Irlanda ha estrenado este comienzo de año la ley de despenalización del aborto, pero su aplicación no ha sido todo lo pacífica que debe esperarse de una norma que cuenta con amplio consenso. La campaña de concentraciones convocada por grupos pro vida frente a las clínicas que practiquen abortos supone una intolerable coacción. Sus promotores invocan la libertad de expresión para justificar las manifestaciones, pero la forma de hacerlo supone una clara intimidación. Los grupos antiabortistas tienen derecho a expresar su opinión, pero no a ejercerlo de modo que interfiera o impida el derecho a la libertad y la intimidad de las mujeres que quieran acogerse a la ley.

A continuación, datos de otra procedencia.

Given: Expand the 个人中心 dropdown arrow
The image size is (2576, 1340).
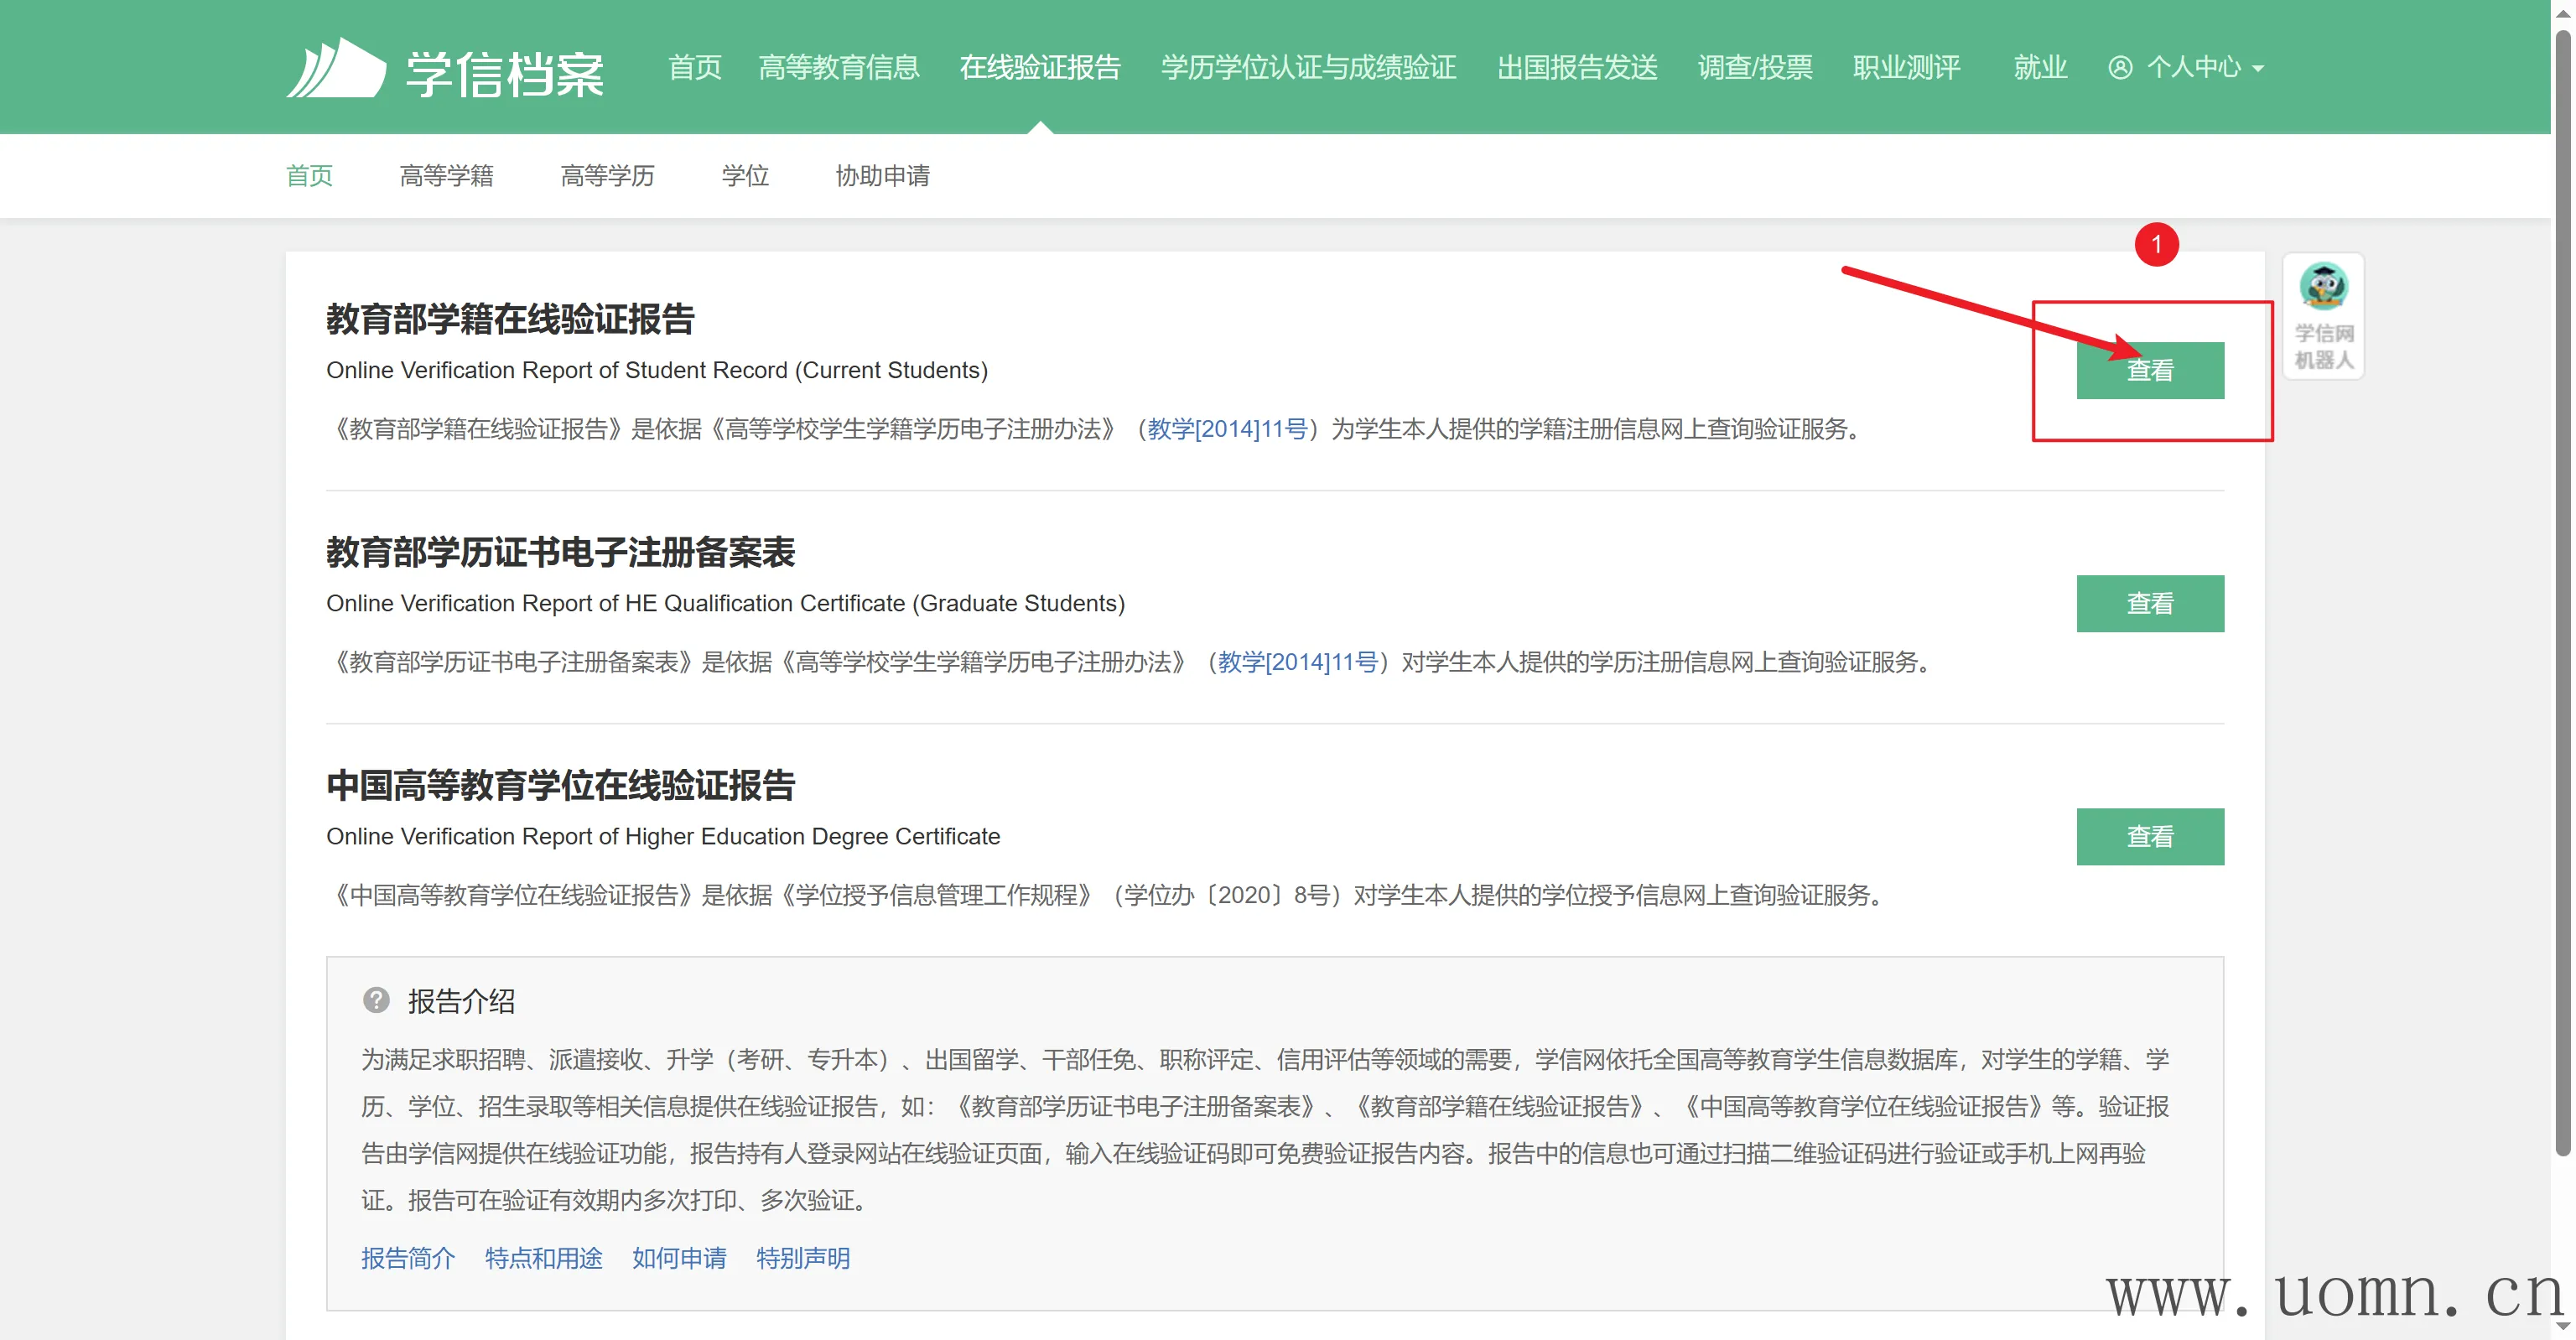Looking at the screenshot, I should click(x=2258, y=69).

La campaña pretende crear un clima que dificulte la aplicación de la nueva norma, señalando a las mujeres que acuden a esos centros y a los profesionales que se muestren dispuestos a trabajar en ellos. La ley reconoce la objeción de conciencia y esta debe ser respetada, pero en un país libre y con un funcionamiento normal de las instituciones, los profesionales deben tomar su decisión sin coacciones.

Esa ley del aborto goza de una legitimidad reforzada pues ha sido objeto de un largo proceso de participación deliberativa. El Parlamento irlandés convocó una Asamblea Ciudadana en la que participaron representantes de los sectores implicados. La norma aprobada sigue el dictamen emitido por esa asamblea, que propuso permitir el aborto libre en las seis primeras semanas de gestación y en determinados supuestos hasta las 24 semanas. Para despenalizar el aborto era preciso, sin embargo, modificar la Constitución. El Gobierno convocó un referéndum en el que el 66,4% de los irlandeses votaron a favor de despenalizar el aborto. La intransigencia de los antiabortistas intenta empañar ahora la aplicación de una ley que ha tenido una tramitación modélica. Un intento vano, porque como ya se demostró en otro país de tradición católica, España, donde también se produjeron en su momento incidentes parecidos, la realidad y la legalidad terminan imponiéndose.